*Input data*.
*-*-*

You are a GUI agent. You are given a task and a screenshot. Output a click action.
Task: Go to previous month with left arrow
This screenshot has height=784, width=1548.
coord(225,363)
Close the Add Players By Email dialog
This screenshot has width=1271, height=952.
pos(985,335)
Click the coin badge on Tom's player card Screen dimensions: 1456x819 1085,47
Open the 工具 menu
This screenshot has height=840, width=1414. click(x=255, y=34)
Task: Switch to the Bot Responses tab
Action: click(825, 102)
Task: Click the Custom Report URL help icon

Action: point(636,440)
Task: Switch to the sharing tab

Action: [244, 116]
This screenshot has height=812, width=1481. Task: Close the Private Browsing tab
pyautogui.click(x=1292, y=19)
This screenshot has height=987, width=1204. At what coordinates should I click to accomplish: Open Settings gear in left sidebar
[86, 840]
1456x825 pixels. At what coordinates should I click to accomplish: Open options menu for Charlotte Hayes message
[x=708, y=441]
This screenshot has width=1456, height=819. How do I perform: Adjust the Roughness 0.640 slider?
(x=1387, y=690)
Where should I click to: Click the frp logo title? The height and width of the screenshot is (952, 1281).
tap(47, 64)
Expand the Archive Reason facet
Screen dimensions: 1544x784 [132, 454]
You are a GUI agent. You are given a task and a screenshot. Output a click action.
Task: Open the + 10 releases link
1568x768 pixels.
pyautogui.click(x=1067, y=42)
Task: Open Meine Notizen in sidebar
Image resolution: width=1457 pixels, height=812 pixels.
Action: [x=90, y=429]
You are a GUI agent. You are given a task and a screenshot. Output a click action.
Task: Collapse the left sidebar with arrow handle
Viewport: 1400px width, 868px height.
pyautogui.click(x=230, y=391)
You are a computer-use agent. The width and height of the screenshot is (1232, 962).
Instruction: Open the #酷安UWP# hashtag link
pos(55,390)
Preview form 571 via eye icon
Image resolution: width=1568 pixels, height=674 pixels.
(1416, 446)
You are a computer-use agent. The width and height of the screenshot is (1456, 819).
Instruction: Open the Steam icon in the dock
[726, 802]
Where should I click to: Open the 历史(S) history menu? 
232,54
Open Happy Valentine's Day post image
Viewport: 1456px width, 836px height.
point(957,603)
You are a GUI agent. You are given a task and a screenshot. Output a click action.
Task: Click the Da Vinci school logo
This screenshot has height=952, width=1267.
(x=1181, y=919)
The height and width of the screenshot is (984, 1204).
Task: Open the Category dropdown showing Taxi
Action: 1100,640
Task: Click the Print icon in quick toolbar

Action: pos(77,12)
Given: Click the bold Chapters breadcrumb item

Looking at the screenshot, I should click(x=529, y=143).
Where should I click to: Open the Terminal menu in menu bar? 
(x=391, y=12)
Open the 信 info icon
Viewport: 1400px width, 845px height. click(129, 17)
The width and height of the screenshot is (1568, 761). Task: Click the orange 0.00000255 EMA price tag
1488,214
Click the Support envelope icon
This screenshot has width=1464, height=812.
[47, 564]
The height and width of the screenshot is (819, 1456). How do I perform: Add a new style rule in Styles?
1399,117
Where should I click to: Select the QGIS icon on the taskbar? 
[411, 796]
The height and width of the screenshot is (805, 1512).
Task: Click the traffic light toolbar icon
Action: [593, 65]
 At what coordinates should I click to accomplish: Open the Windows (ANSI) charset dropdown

*-*-*

*What you should do*.
Only the lines from the one containing "The width and height of the screenshot is (1568, 761)." through the end of the entries above should be written out, exactly and in full.

*Solution to this problem*.
The width and height of the screenshot is (1568, 761). Task: Click the orange 0.00000255 EMA price tag
1488,214
Click the Support envelope icon
This screenshot has width=1464, height=812.
[47, 564]
The height and width of the screenshot is (819, 1456). How do I perform: Add a new style rule in Styles?
1399,117
Where should I click to: Select the QGIS icon on the taskbar? 
[411, 796]
The height and width of the screenshot is (805, 1512).
Task: Click the traffic light toolbar icon
Action: [593, 65]
 At what coordinates should I click to accomplish: Open the Windows (ANSI) charset dropdown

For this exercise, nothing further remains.